Otto Freundlich lebte seit 1908 in der Stadt an der Seine und verkehrte in Künstlerkreisen des Montmartre (→ Schirn analysiert den Montmartre). Er lebte neben Pablo Picasso, Georges Braque, Amedeo ModiglianiKees van Dongen und Juan Gris im berühmt-berüchtigten Bateau-Lavoir (dt. Waschboot). Kein Wunder also, dass sich nahezu alle Stile des frühen 20. Jahrhunderts in seinem Werk nachweisen lassen: Expressionismus, Fauvismus, Kubismus, Orphismus, Dadaismus, Suprematismus, De Stijl, Bauhaus, Konstruktivismus, mit den Kölner Progressiven und den Abstrakten setzte er sich auf überlegte Weise auseinander.1931 trat Otto Freundlich der Künstlergruppe Abstraction-Création bei.

Ein Schlüsselerlebnis wurden die farbigen Glasfenster der Kathedrale von Chartres, wo Otto Freundlich 1914 für ein paar Monate ein Atelier im Nordturm mietete. Viele seiner Werke sind aus kleinen farbigen Segmenten aufgebaut und weisen eine strenge Tektonik auf. Vor allem im Spätwerk tauchen auch Mischformen aus gebogenen und geraden Linien auf, die an gotische Spitzbögen erinnern. Die enge Verbindung des Künstlers zur angewandten Kunst zeigt sich in dessen Entwürfe für Mosaike, Teppiche und Glasmalereien.
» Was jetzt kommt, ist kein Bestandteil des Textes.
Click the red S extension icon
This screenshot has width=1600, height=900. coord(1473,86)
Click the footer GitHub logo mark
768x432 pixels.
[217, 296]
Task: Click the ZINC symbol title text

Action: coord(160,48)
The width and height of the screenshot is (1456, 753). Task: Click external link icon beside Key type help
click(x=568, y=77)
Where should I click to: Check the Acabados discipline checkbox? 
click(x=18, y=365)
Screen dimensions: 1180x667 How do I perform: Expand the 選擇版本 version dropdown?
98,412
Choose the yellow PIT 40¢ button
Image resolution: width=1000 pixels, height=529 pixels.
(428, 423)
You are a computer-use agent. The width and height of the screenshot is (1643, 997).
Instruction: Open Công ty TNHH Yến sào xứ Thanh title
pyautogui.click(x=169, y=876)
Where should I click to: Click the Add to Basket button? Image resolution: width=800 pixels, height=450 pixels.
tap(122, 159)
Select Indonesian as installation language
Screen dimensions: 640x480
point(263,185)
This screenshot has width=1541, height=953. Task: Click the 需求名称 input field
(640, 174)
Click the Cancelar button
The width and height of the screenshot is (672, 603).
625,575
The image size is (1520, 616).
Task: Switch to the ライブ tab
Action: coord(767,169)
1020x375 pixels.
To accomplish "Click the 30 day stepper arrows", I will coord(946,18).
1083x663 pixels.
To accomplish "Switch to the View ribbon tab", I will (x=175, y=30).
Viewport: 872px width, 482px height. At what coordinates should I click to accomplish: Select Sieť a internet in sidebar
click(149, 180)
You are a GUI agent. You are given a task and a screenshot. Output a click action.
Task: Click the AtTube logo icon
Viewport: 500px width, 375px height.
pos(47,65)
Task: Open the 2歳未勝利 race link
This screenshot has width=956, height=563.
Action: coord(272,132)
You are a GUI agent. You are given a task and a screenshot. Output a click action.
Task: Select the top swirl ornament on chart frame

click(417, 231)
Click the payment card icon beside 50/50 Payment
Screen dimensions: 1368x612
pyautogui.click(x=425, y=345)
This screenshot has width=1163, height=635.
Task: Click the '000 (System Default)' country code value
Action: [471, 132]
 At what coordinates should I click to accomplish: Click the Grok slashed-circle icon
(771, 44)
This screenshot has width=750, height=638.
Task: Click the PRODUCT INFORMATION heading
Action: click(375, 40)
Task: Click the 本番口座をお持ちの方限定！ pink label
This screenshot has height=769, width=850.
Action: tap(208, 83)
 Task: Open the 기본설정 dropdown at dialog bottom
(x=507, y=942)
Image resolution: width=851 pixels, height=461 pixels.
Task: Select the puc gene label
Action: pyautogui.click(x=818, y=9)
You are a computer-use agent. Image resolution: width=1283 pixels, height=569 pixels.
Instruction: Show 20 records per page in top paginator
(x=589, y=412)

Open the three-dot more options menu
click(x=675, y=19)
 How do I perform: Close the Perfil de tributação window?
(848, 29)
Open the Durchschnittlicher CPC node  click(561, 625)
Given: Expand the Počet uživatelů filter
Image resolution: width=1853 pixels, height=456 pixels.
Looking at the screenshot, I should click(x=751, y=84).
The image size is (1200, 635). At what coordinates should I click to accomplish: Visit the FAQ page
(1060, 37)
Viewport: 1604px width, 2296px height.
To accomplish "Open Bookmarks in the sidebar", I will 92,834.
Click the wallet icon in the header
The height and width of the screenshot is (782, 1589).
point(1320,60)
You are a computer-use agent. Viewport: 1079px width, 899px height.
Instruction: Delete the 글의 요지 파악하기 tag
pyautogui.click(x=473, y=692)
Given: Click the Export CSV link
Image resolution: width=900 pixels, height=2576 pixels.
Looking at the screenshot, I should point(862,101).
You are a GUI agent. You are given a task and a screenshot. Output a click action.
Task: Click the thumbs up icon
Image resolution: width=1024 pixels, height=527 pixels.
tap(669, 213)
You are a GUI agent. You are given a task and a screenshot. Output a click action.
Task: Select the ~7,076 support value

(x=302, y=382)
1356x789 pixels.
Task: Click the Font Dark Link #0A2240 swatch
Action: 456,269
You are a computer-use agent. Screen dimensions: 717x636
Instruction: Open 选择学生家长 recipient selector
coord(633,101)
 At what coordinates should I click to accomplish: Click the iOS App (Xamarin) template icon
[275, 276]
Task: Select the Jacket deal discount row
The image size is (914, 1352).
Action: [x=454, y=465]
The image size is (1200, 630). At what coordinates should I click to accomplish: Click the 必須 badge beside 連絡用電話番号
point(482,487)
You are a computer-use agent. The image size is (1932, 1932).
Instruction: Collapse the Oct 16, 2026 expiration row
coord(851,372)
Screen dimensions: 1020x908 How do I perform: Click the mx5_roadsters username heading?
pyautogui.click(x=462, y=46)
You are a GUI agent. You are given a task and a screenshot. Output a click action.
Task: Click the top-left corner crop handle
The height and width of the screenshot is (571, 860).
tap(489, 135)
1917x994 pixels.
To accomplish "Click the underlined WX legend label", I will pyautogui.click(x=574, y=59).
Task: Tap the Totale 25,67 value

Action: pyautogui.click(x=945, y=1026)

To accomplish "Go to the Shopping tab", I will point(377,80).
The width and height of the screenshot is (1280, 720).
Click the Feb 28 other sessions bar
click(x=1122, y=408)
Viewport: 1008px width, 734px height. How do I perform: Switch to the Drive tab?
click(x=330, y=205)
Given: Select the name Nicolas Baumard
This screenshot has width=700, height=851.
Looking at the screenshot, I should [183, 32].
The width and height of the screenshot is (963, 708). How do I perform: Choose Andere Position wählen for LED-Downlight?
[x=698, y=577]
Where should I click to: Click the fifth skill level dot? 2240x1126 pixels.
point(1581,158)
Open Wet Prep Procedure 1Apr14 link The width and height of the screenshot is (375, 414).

Dahinter steht das Konzept der Wiederbelebung der mittelalterlichen Zünfte. Die farbintensive, abstrakte Kunst sollte – so Otto Freundlich – die plastische Auffassung von Kunst ablösen. Freundlichs Kunstauffassung war aber nicht gänzlich rückwärtsgewandt, sondern zeichnet sich auch durch dessen Auseinandersetzung mit Carl Einsteins Raumkrümmung aus.

„Otto Freundlich. Kosmischer Kommunismus“ in Köln

Für Kuratorin Julia Friedrich ist die Überwindung der Gegenständlichkeit durch Otto Freundlich nicht nur ein malereiimmanenter Diskurs, sondern sie streicht die soziale Dimension des Verlassens der Gegenständlichkeit hervor. Für Freundlich, so hält sie fest, war alle dingliche Wahrnehmung von Besitzdenken durchdrungen und damit überholt: „das Objekt als Gegenpol des Individuums wird verschwinden; also auch das Objekt-sein eines Menschen für den andern“. Nach dem Ersten Weltkrieg kämpfte der Künstler für den Kommunismus, da dieser seiner Meinung nach alle Grenzen auflösen würde. Den Zusammenklang der Farben in seinen Bildern sah der Maler in Paris und Köln stets in einem Zusammenhang mit dem großen Ganzen: „zwischen Welt und Kosmos, zwischen Mensch und Mensch, zwischen Mein und Dein, zwischen allen Dingen, die wir sehen“.

Kuratorin: Julia Friedrich (Museum Ludwig)

Biografie von Otto Freundlich (1878–1943)

Am 10. Juli 1878 wurde Otto Freundlich in Stolp (Pommern/D) geboren. Er hatte jüdische Vorfahren.
1902 Freundlich inskribierte Kunstgeschichte und hörte u. a. bei Heinrich Wölfflin, Musiktheorie und Philosophie in München und Berlin
Er veröffentlichte erste Aufsätze in Zeitschriften.
1906/07 Studienreise nach Florenz. Hier entdeckte er Malerei und Skulptur als seine Leidenschaften.
1907/08 Privater Unterricht in Berlin bei Lothar von Kunowski und Lovis Corinth.
1908 Umzug nach Paris, wo er im Bateau-Lavoir lebte. Zu seinen Nachbarn gehörten Pablo Picasso, Georges Braque.
1911 Otto Freundlich gestaltete erste abstrakte Kompositionen.
1912 Plastik „Großer Kopf (Der Neue Mensch)“ (verschollen).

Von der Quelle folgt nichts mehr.